The SEC, however, has steadfastly and continually denied Grayscale’s attempts to convert the trust into an ETF, and for an absolutely nonsensical reason.
The SEC contends that bitcoin’s spot price is too susceptible to market manipulation.
Yet, the SEC has allowed an ETF that tracks bitcoin futures, which are far more volatile than spot prices. More relevant, though, is this fact: Futures prices derive from the spot price. So, umm… yeah, if you have a problem with spot-price manipulation, then you reflexively must have a problem with futures prices.
Anywho…
The GBTC/SEC rumble last had oral arguments in a D.C. Circuit Court back in March, more than 160 days ago. Of the combined 32 cases the D.C. court heard between March 2021 and March 2022, 30 of them were decided within 160 days.

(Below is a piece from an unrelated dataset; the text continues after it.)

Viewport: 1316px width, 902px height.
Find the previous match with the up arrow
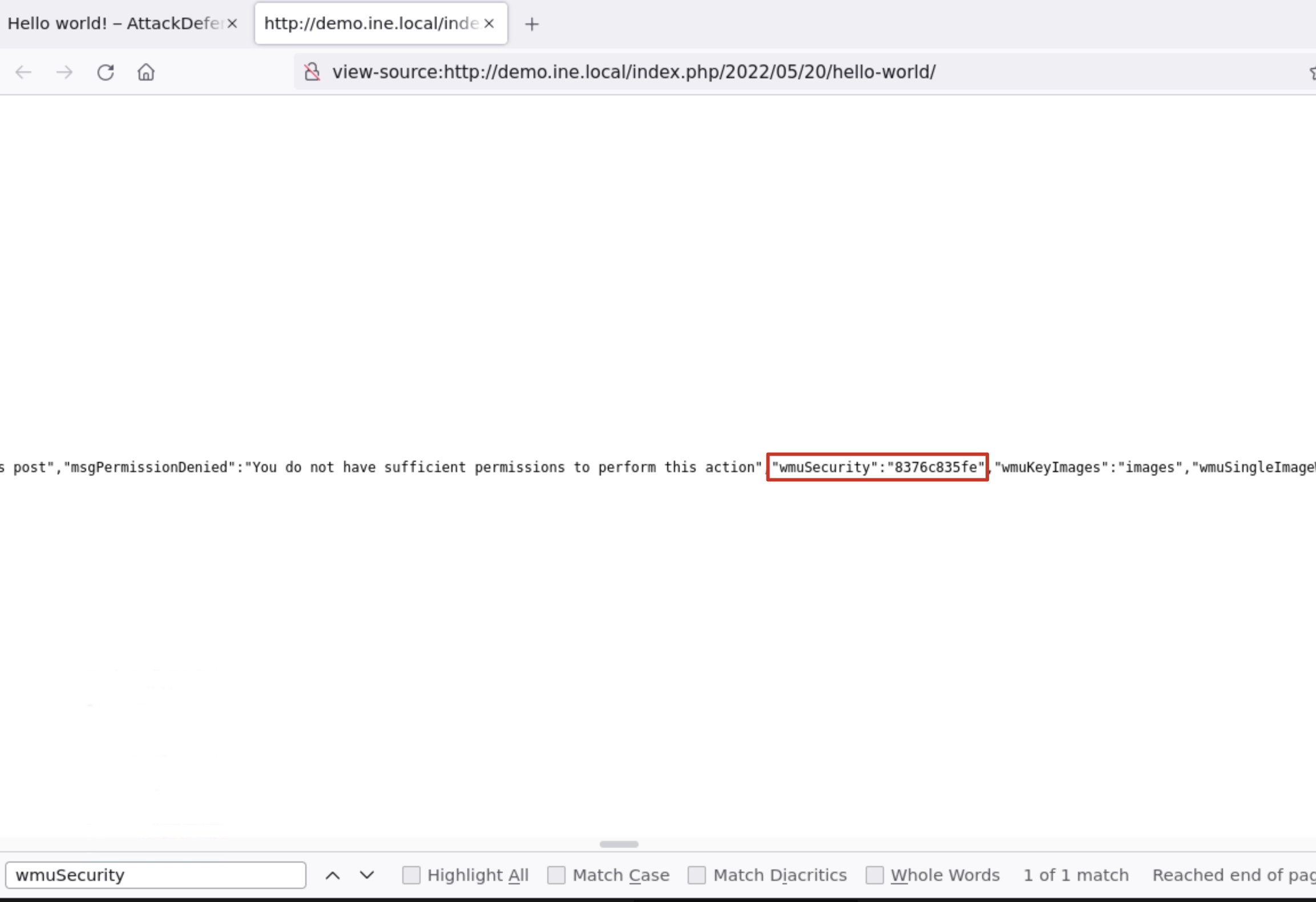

And with court clerks about to rotate in/out again, there’s a good chance that the court will hand down its ruling. A ruling in favor of GBTC would see the price immediately surge. A ruling in favor of the SEC would see the price sink.
Which will it be?
Hard to say, of course.
But the SEC over the summer lost a high-profile case against the cryptocurrency known as Ripple, or XRP, with the courts saying the SEC was misapplying the Howey Test (a test to determine whether or not an investment is a security that would therefore fall under the SEC’s purview).
Moreover, the SEC has received at least six applications for bitcoin spot-price ETFs in recent months, including from two of the heaviest hitters on Wall Street: BlackRock and Fidelity. And political and legal voices are growing increasingly loud in calling for the SEC to stop acting like a 19th century Luddite and work with the crypto industry to fashion logical and useful laws, instead of applying ancient regulations ill-suited to modern technology.
My bet is that the SEC is feeling boxed in, and that the only way it can relieve some of the pressure is to approve a spot-price ETF. Once it does, the floodgates will open, and it’s going to be very hard for the SEC to single out GBTC and not allow it to convert into an ETF as well.
So, the next couple of weeks will tell us a lot. Assuming the D.C. court uses August to clear its docket before the new clerks arrive, we could very well have the first bitcoin spot-price ETF in America, or at least a clear path toward one.
When I bought GBTC in January, the discount was close to 50%. Today, that has narrowed to just 24% because investors increasingly suspect the SEC is going to have to back off its idiotic and inconsistent take on a spot-price ETF.
Still, that’s a fine discount.
And frankly, you can’t go wrong owning bitcoin long-term at a generous discount.